George insisted they all go to the Quidditch World Cup together. They had purchased the tickets a year ago, bought the hotel rooms. It would be such a waste if they couldn’t go. George was always angry about money in a way that Angelina didn’t quite understand. Fleur said to her once that Bill was the same way, and it was because the Weasley boys had never had enough, growing up.

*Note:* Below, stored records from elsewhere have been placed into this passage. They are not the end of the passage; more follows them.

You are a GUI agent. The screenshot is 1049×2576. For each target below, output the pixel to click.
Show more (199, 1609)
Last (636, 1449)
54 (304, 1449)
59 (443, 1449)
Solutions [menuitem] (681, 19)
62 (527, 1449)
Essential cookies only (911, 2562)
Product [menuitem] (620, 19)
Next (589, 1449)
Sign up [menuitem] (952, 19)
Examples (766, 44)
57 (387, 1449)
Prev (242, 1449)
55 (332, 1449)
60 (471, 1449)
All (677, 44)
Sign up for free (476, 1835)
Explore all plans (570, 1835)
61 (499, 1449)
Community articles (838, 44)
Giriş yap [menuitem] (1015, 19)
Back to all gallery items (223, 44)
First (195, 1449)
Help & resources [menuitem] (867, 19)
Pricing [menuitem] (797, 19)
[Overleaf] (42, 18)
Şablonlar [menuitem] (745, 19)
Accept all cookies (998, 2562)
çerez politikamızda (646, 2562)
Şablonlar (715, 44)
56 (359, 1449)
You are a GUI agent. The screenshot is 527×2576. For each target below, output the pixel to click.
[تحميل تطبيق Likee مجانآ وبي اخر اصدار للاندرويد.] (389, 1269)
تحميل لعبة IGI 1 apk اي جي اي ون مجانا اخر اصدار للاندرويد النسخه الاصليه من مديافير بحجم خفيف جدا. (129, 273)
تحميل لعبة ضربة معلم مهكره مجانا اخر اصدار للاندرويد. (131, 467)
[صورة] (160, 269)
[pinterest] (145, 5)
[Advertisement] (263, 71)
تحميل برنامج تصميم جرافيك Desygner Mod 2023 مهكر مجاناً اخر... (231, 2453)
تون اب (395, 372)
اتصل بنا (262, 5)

So they went, Angelina side by side with George in a way that now felt strange, especially with him spending the whole trip trying to get at least as much fun out of the vacation as they had paid for. It had been a hard year for him as well; she hadn’t noticed until then. She should have noticed. She had let too much go.

And then the owl came. It was time. She would apparate right away, because she could, and George would follow with the children, because they were not old enough to apparate yet.

And she would stay. The whole family would stay, all of them together, they would stand by her father’s bed and give as much love as they could.

And then Angelina would grieve all of her losses.